The study of groundwater flow in fractured media can be distinct from that of flow in porous media due to the complex geologic configurations of fractured media. In modelling studies of flow in fractured media, the discrete fracture approach is preferable to the equivalent continuum approach because it has the potentiality to describe the fractures in more detail. However, the difficulty of using the discrete fracture approach lies in the explicit representation of the geometry of fractured media, which, in numerical modelling, refers to the discretization of the fractured media into a computational mesh. The composite element method (CEM), a novel numerical method developed from the finite element method, has an outstanding advantage in the discretization, so it is well suited for developing the numerical model of groundwater flow in fractured media.

The numerical model of groundwater flow in fractured media developed using the composite element method has the following features: (i) The fractures do not need to be discretized into specific elements, but are inserted into the porous matrix elements according to their geometric positions, resulting in the composite elements containing sub-elements of fracture and porous matrix; (ii) In the composite elements, the computational formulas are established for the flow through the fracture and porous matrix sub-elements respectively, which can be further integrated into the unified composite element computational formula through the connection at the fracture-matrix interface; (iii) The composite element computational formula will be automatically degenerated into the conventional finite element one if there is no inserted fracture in the element. Since the composite element computational formula has the same format as the finite element one, the finite element numerical techniques used to solve groundwater flow problems in the past can be carried over into the composite element method.

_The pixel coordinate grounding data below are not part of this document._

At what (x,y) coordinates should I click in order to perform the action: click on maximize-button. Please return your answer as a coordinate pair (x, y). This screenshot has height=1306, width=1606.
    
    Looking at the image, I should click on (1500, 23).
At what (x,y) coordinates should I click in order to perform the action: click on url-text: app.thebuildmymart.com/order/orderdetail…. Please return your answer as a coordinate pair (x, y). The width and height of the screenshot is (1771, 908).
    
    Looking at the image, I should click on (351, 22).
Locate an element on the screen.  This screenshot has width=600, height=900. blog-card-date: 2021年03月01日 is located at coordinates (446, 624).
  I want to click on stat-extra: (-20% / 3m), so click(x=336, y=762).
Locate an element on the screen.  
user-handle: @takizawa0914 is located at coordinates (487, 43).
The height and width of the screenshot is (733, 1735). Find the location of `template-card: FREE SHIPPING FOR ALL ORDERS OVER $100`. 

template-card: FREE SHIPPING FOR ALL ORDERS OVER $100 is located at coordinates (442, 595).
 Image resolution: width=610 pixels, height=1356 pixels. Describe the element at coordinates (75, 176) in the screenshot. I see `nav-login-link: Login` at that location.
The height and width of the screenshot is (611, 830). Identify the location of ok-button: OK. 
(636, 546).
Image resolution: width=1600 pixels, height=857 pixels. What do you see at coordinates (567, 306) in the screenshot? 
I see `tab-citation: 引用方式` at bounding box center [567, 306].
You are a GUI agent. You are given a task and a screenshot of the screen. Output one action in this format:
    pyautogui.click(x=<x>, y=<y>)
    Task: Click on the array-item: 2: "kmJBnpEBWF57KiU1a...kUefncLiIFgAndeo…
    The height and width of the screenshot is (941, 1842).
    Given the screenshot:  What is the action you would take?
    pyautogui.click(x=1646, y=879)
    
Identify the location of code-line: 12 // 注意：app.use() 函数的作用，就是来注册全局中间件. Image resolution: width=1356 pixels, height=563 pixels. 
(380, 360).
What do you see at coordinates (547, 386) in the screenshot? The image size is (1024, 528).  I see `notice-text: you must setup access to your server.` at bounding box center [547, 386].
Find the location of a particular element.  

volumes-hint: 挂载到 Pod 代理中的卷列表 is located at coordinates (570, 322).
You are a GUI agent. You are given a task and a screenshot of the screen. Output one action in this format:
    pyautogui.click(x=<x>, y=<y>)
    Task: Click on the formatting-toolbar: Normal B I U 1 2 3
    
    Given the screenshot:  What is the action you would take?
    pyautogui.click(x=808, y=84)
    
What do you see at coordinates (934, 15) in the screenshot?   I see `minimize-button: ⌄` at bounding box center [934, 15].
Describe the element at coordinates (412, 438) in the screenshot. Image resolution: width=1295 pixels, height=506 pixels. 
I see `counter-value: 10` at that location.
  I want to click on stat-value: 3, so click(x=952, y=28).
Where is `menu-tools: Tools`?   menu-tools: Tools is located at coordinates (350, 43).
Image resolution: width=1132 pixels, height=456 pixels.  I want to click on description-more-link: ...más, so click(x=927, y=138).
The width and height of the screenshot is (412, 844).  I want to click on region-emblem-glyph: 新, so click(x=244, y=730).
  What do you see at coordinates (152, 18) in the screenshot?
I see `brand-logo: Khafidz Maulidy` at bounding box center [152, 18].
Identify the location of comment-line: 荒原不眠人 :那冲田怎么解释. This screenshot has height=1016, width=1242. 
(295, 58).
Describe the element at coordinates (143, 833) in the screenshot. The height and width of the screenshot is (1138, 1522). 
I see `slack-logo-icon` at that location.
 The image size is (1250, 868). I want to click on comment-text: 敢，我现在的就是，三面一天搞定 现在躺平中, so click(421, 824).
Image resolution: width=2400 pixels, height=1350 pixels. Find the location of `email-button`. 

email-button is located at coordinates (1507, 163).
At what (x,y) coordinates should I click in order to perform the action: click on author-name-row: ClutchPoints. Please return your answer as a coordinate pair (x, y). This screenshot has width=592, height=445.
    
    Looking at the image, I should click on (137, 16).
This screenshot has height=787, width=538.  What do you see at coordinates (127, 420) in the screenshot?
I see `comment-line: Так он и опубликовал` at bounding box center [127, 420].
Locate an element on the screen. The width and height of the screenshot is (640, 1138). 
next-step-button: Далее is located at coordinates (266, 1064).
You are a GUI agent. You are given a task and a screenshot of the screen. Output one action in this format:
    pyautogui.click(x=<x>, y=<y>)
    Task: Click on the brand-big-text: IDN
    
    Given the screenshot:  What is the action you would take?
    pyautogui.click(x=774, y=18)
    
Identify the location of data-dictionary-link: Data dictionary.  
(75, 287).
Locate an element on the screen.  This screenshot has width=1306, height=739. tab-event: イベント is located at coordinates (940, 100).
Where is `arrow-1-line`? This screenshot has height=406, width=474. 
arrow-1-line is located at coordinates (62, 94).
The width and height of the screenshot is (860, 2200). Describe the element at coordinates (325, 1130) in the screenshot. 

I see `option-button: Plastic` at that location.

By defining multiple sets of hydraulic heads at the nodes of the composite element, the expression for estimating the hydraulic head in each sub-element is first established. Then, according to the groundwater flow differential equation and variational principle, the governing equations of flow in each sub-element are derived and subsequently assembled into the composite element governing equation. Finally, the developed numerical model is applied into different groundwater flow problems, including confined or unconfined flow, saturated or variably-saturated flow, steady-state or transient flow, different fracture distributions and boundary conditions of flow domain, in order to verify the accuracy and applicability of the model. The simulation results provide more theoretical basis for further understanding of groundwater flow characteristics in fractured aquifers.